If your business is considering divesting subsidiaries – or looking out for acquisition opportunities – consider this checklist of IP/IT considerations to help ensure a successful transaction.

IP audits

It is essential to confirm the details and validity of all IP assets held in the name of any entity to be divested (or acquired).

Steps should include:

  • Search public registers of patents, trade marks, designs, and plant breeder’s rights as applicable (both in Australia and in key international territories);
  • Search for unregistered trade marks and designs used by the business;
  • Identify valuable copyright works and any associated ownership issues, which may include assets such as websites, software, photographs, reports or other publications, and technical drawings or manuals;
  • Identify all IP licences granted to or by the entity;
  • Identify all domain names, social media accounts and business names used by the entity;
  • Consider what confidential information and trade secrets belong to the entity; and
  • Review contracts for development of IP either as a service or as part of a joint development project.

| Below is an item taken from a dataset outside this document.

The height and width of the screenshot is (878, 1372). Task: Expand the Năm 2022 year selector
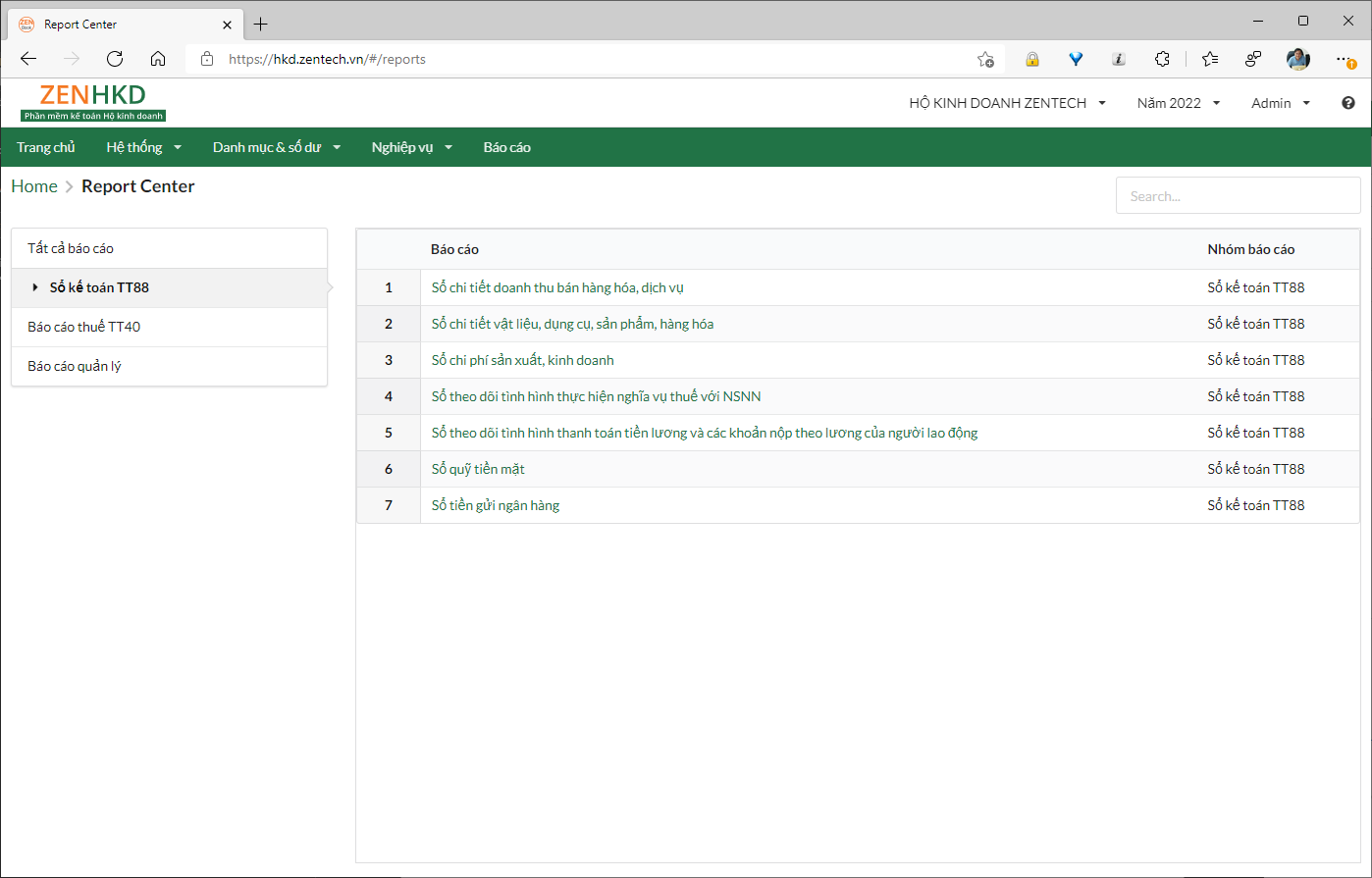point(1178,103)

Searches should also be conducted of the Personal Property Securities Register for any security interests registered against specific IP assets, and appropriate steps taken to ensure the IP assets are not encumbered on completion.

Dealing with registered rights and copyright works

Assignment of most registered IP rights and copyright works must be documented in writing and signed by the parties, and unless there is clear consideration, this should be done by way of deed.

Assignments also typically need to be registered. It is worth bearing in mind that many IP Offices will require you to submit the documentation confirming the assignment, so you may prefer to keep the assignment deed separate from other substantive transaction documents.

Domain names and social media

Domain names and social media assets can be amongst the most valuable marketing assets of a business, particularly those in consumer-facing industries.

All domain names should be transferred using the procedures of the relevant registrar. It is also imperative that the current registrant details are confirmed early on, to ensure that there will be no issues with transfer. It is common for the domain names of a business to actually be registered in the name of its IT manager or design/advertising agency. These registrations should be moved into the name of the appropriate business entity prior to any transaction.

Social media can present practical challenges. ‘Ownership’ of a social media account is dependent on control of the account, which in essence amounts to knowing the username and password. The password should be changed after completion. If the username is an email address, that may need to be changed in advance of completion, so that verification and password reset emails are accessible to the incoming owner.

If an entity is being sold but the trade marks and branding are to be retained by the group, arrangements may need to be made around phasing in new domain names and social media handles, including a period during which traffic is redirected from the prior brand.

A failure to document processes for transferring these assets in sufficient detail can easily lead to complex disputes around issues of contractual drafting, the parties’ intentions and technical requirements.

Business names

The process to transfer business names is relatively straightforward. However, in some cases there may be practical complications in transferring older business names and accessing the necessary ASIC Key, so it is worthwhile starting preparations as early as possible.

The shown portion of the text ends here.